Minister of Economic Inclusion, Small Business, Employment and Skills
- Incumbent
- Assumed office 7 October 2021
- Monarch: Mohammed VI of Morocco
- Prime Minister: Aziz Akhannouch
- Preceded by: Mohamed Yatim

Personal details
- Born: June 17, 1981 (age 44)
- Alma mater: École des Ponts Business School (MBA) Temple University (MBA) ISCAE (PhD)

= Younes Sekkouri =

Moroccan politician

Younes Sekkouri (born 17 June 1981) is the Moroccan Minister of Economic Inclusion, Small Business, Employment and Skills. He was appointed as minister on 7 October 2021.

== Education ==
Sekkouri holds two Masters of Business Administration from the École des Ponts Business School and the Temple University. In addition, he holds a Doctor of Philosophy in Strategy from the ISCAE.

== Career ==
Sekkouri was a selected spokesman for the first World Youth Congress in Hawaii in 1999.

In 2008, he was a founding member of the Authenticity and Modernity Party (PAM).

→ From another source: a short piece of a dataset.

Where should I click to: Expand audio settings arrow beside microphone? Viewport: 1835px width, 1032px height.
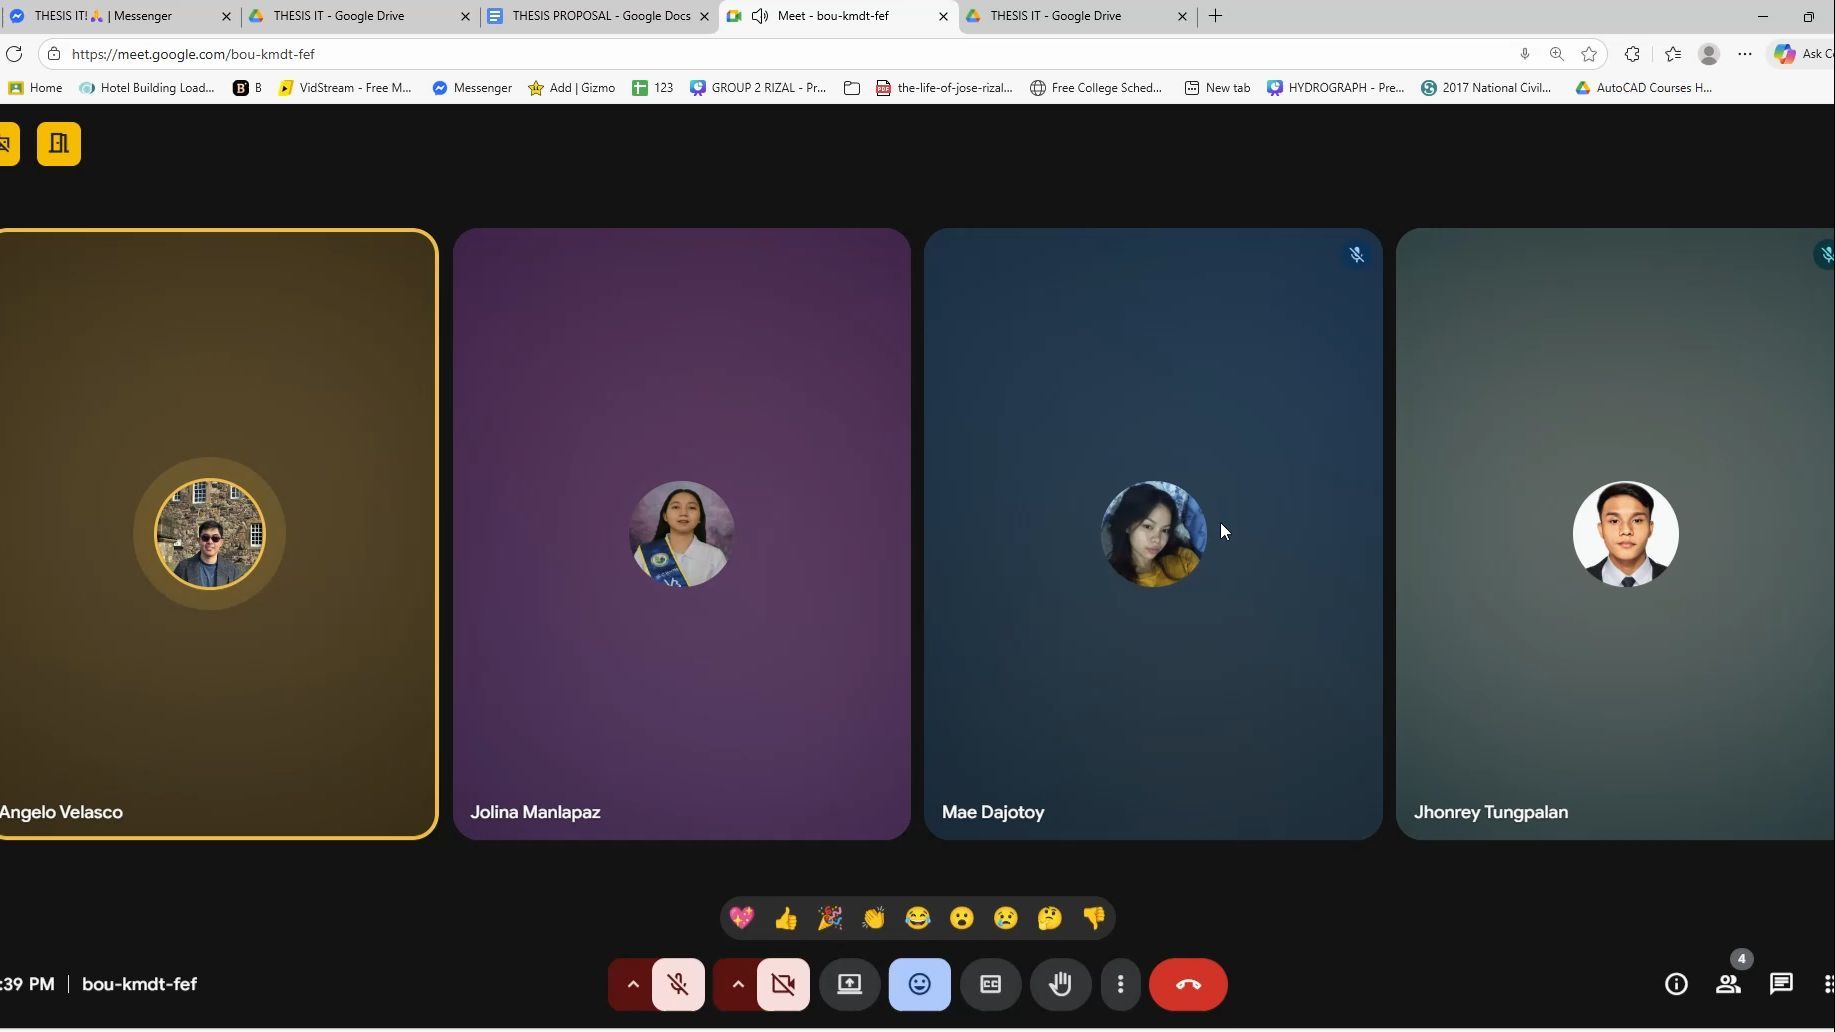[632, 985]
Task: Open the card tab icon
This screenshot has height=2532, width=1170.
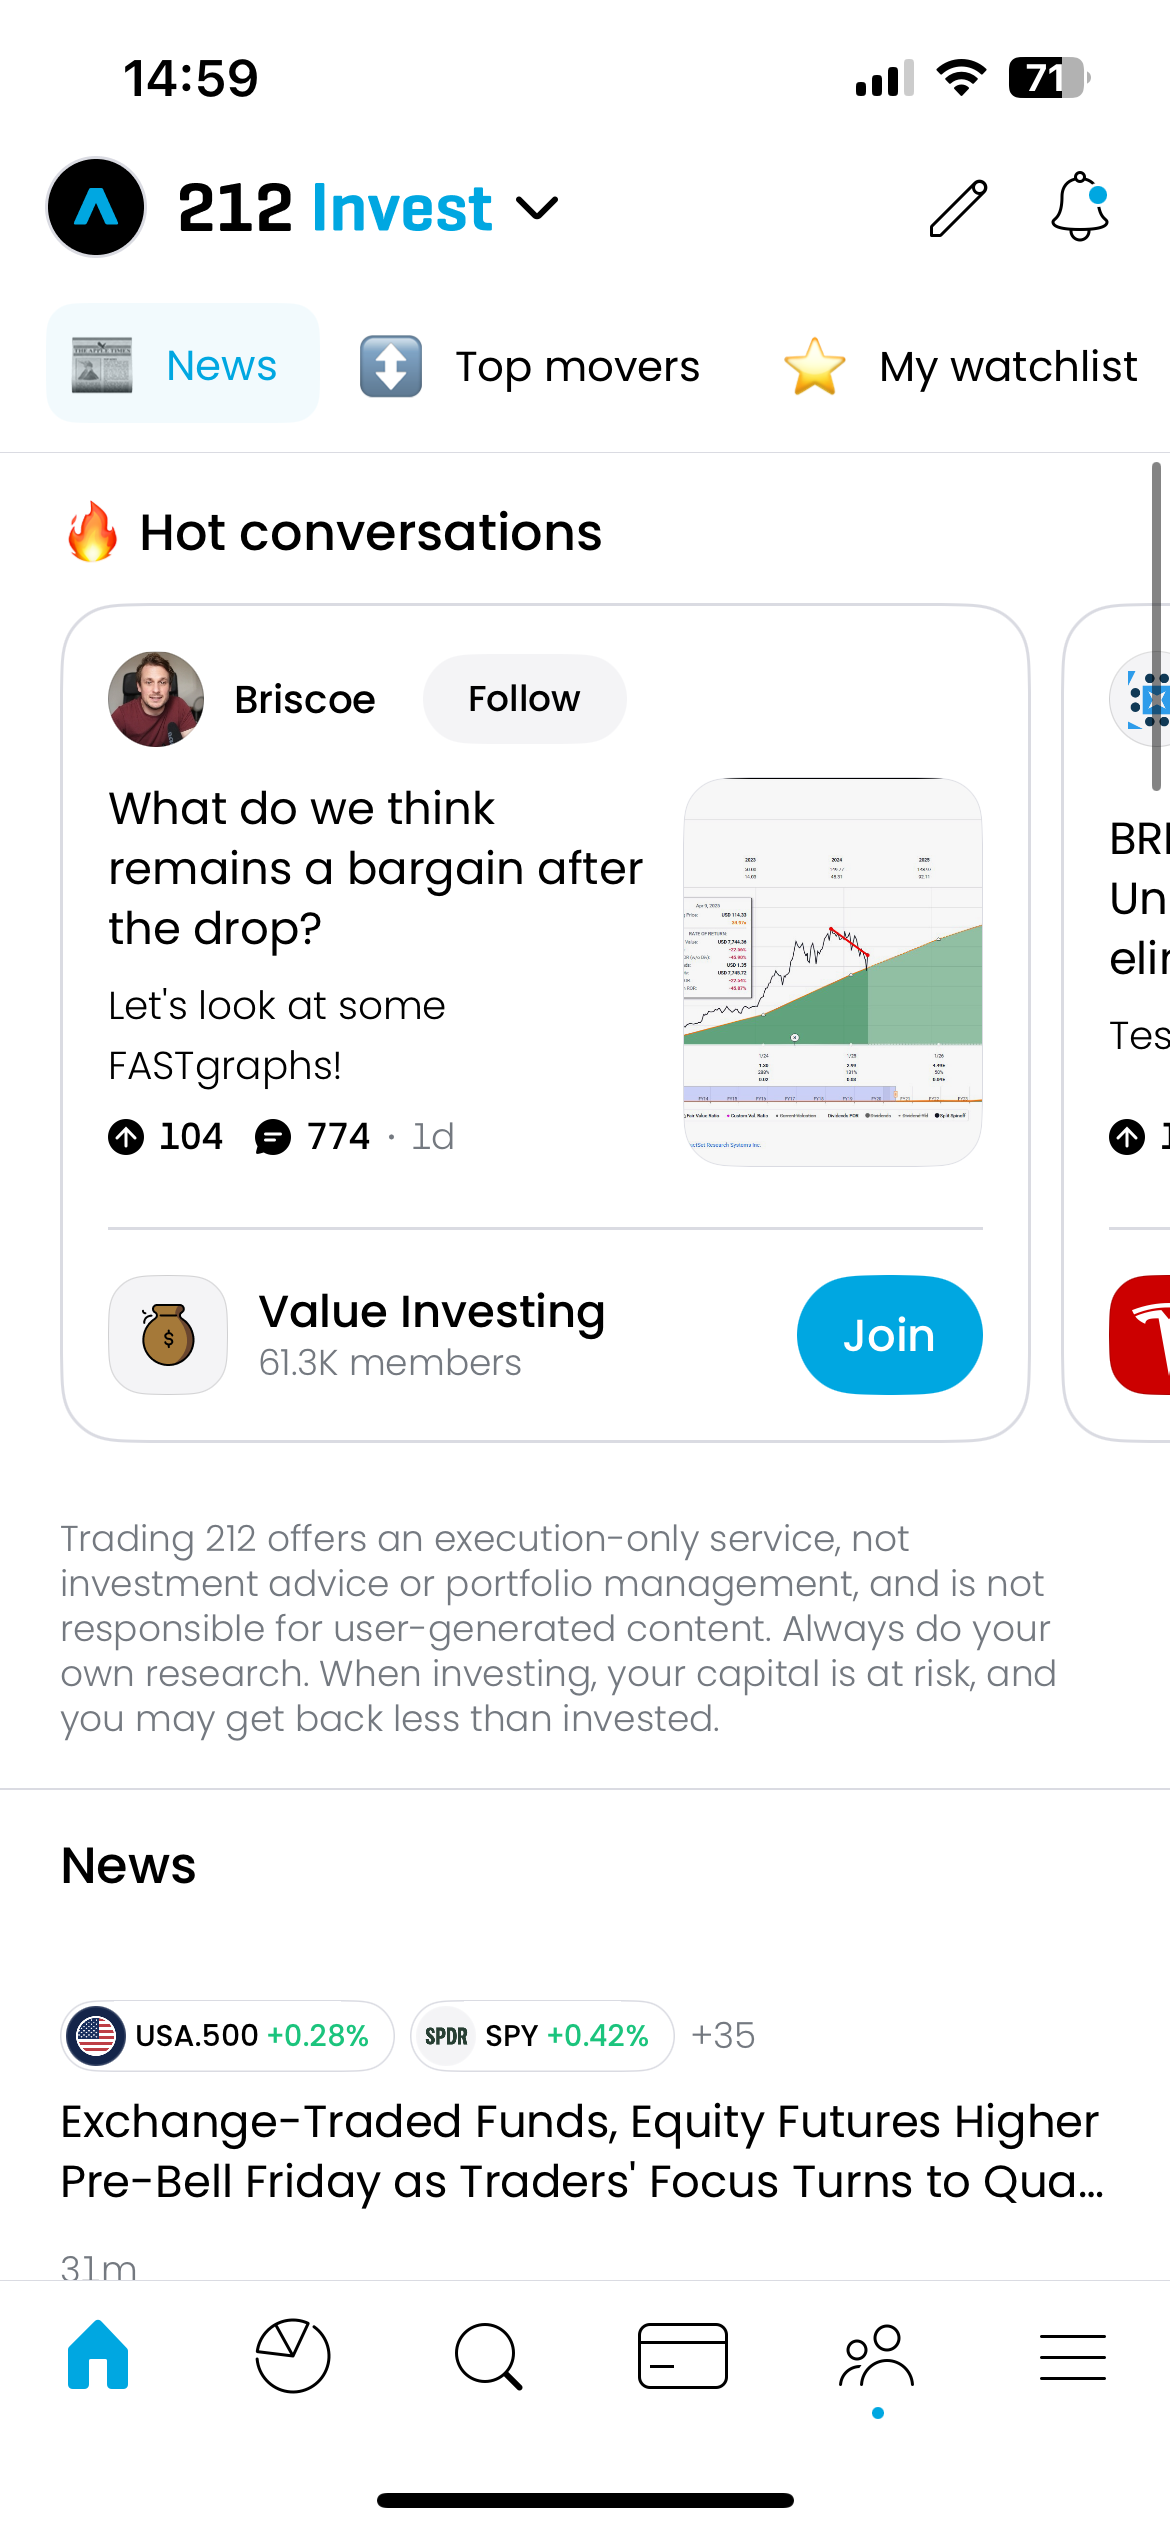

From 2007 until 2011, he worked as a project manager and member of the finance committee at the Ministry of Interior.

Between 2010 and 2012, he was Secretary General of PAM in the Rabat-Salé-Zemmour-Zaër region. In addition, he was a member of the PAM political bureau.

From 2012 until 2014, Sekkouri served as the executive director of PAM. In 2014, he became a member of the strategic committee to the UN for the Arab Human Development Report. In addition, he was a member of parliament and PAM deputy from 2011 until 2016, and PAM councilor from 2015 until 2021.

Since 2018, Sekkouri has been Regional Dean of École de Ponts Business School for the Africa region, where he is also a professor.

Since 7 October 2021, Sekkouri has been the Minister of Economic Inclusion, Small Business, Employment and Skills.